### Text provided ###
Saniona strengthens epilepsy pipeline with selection of SAN2355 as clinical candidate

MAR

Saniona (OMX: SANION), a clinical stage biopharmaceutical company, marks a significant epilepsy pipeline milestone by selecting SAN2355 as the first clinical candidate from its Kv7 epilepsy program. SAN2355, a subtype-selective activator of Kv7.2/Kv7.3 channels, represents a promising new generation of effective and well-tolerated epilepsy medicines. Having successfully passed critical candidate selection steps and secured a favorable opinion from the European Patent Office (EPO), Saniona is poised to advance SAN2355 into the preclinical development phase.

“We announced in November that we had initiated the candidate selection program with a subtype-selective frontrunner from our highly successful Kv7 lead optimization program. I am pleased to announce that SAN2355 has surpassed all critical steps in this process and is now ready for preclinical development. We already experience large commercial interest in the program, and we believe that the candidate selection will increase the level of interests further”, says Thomas Feldthus, CEO of Saniona.

“SAN2355 is a unique molecule with an unprecedented subtype selectivity profile among Kv7 channels. We firmly believe it will preserve highly efficacious anti-epileptic activity while mitigating adverse effects that limit the therapeutic use of non-selective Kv7 channel activators in clinical settings. I have high expectations for SAN2355 in treating not only treatment-resistant adult epilepsies but also inherited childhood epilepsies”, says Palle Christophersen, Executive VP, Research.
###
◆ Questions
[1] In the Saniona announcement, replace "biopharmaceutical company" with "drug developer" and write out the passage starting with "Saniona (OMX: SANION), a" and going on through "preclinical development phase.".
[2] According to the Saniona announcement, who is the company's CEO?
### Supplied information ###
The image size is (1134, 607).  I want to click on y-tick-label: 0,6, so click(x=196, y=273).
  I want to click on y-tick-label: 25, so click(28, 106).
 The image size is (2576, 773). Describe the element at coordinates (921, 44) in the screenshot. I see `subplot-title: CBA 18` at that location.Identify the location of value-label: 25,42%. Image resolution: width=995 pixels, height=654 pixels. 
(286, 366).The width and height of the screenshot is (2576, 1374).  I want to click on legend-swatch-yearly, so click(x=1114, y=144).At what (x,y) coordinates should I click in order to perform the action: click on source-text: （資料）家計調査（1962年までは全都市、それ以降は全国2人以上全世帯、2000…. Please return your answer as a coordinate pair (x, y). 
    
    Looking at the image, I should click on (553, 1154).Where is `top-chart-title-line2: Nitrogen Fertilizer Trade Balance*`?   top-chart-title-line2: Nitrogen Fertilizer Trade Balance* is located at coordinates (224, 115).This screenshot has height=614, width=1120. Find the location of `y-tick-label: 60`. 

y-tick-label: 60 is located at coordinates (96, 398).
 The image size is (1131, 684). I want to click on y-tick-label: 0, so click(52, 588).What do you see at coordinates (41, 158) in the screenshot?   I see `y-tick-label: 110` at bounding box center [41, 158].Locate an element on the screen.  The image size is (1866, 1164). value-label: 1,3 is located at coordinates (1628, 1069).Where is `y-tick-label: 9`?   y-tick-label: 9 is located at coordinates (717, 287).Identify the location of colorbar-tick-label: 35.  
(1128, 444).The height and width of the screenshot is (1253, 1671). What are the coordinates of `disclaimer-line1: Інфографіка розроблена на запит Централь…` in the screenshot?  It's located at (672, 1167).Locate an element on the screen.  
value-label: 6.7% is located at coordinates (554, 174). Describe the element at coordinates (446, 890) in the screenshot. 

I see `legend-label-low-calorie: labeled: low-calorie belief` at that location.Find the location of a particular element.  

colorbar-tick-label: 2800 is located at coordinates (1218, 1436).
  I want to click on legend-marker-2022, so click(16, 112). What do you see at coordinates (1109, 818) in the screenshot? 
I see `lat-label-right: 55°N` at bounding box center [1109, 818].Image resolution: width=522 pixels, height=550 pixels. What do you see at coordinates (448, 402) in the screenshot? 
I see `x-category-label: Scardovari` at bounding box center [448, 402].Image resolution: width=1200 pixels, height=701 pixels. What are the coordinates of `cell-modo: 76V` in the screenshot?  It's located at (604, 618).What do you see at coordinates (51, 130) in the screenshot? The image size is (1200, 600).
###
◆ Answers to the tasks
[1]
Saniona (OMX: SANION), a clinical stage drug developer, marks a significant epilepsy pipeline milestone by selecting SAN2355 as the first clinical candidate from its Kv7 epilepsy program. SAN2355, a subtype-selective activator of Kv7.2/Kv7.3 channels, represents a promising new generation of effective and well-tolerated epilepsy medicines. Having successfully passed critical candidate selection steps and secured a favorable opinion from the European Patent Office (EPO), Saniona is poised to advance SAN2355 into the preclinical development phase.

[2] Thomas Feldthus